Despite the challenges of the COVID-19 pandemic, gas consumption will be a key driver for the short to medium term as many O&G companies embark on their energy transition roadmaps. In this Viewpoint, we provide an overview of the key opportunities available by unlocking high CO2 gas fields, the challenges operators face with offshore field developments, and the upcoming innovations involved in building sustainable extraction and utilization of CO2 into new businesses.

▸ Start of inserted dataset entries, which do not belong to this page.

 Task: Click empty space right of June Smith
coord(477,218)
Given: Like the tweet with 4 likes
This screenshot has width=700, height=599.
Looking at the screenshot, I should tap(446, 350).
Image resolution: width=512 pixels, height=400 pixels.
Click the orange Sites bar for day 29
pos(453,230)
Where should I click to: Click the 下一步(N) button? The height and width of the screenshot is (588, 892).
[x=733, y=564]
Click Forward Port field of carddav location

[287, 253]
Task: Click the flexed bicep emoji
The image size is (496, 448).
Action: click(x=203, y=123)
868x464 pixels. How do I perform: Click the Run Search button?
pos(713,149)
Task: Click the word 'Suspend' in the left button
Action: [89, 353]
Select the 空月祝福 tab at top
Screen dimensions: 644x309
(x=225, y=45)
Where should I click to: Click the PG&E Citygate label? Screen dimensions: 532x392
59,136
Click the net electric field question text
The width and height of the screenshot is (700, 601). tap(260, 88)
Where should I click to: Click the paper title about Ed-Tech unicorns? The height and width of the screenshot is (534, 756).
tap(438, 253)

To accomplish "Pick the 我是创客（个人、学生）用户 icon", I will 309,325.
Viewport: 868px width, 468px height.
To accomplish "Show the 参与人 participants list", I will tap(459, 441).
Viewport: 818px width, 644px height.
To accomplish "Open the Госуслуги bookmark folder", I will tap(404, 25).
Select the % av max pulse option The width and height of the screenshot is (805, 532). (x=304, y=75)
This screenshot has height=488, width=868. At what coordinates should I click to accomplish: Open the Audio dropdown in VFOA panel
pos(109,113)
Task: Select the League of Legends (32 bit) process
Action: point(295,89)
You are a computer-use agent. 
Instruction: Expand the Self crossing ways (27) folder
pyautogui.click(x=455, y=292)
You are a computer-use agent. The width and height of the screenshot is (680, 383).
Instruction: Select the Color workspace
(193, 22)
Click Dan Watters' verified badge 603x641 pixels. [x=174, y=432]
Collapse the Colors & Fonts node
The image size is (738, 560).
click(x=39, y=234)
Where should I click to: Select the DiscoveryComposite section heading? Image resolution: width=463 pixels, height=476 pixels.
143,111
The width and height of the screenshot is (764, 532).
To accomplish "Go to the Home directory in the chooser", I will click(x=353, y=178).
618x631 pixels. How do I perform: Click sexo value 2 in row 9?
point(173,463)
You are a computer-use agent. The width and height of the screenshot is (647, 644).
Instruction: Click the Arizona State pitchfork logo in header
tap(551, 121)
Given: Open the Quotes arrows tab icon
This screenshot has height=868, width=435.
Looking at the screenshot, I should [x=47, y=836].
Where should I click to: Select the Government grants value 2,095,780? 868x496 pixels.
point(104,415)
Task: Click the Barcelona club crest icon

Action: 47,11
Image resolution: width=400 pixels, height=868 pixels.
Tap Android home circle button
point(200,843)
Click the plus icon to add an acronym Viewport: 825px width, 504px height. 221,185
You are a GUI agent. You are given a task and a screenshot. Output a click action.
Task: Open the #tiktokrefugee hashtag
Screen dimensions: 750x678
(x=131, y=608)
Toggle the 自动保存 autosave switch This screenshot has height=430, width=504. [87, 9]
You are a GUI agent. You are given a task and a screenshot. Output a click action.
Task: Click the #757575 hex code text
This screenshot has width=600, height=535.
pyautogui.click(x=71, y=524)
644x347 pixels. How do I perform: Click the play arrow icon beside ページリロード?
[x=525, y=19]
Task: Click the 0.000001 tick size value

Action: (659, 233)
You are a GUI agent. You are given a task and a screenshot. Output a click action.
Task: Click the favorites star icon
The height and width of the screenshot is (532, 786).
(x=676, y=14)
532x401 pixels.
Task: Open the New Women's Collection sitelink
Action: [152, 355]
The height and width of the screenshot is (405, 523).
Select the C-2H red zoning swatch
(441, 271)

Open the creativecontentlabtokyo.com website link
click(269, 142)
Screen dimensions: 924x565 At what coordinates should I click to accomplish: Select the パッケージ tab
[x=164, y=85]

Extraction: The ultimate dilemma for operators

In 2020, global gas demand dropped 4% (Source: IEA) but is expected to rebound in 2021, with demand primarily driven by China and India, supported by the rest of Asia, as governments set pace for sustainable electrification targets. In Europe and North America, we anticipate a rebound in the latter part of 2021, with gradual growth in the industrial sector. With the faster-growing gas markets of the Asia-Pacific region, we will likely see acceleration in gas field development; in particular, an unlocking of high CO2 gas fields. These contain more than US $2 billion of natural gas in the Southeast Asian offshore blocks of Thailand, Malaysia, Indonesia, and Vietnam alone.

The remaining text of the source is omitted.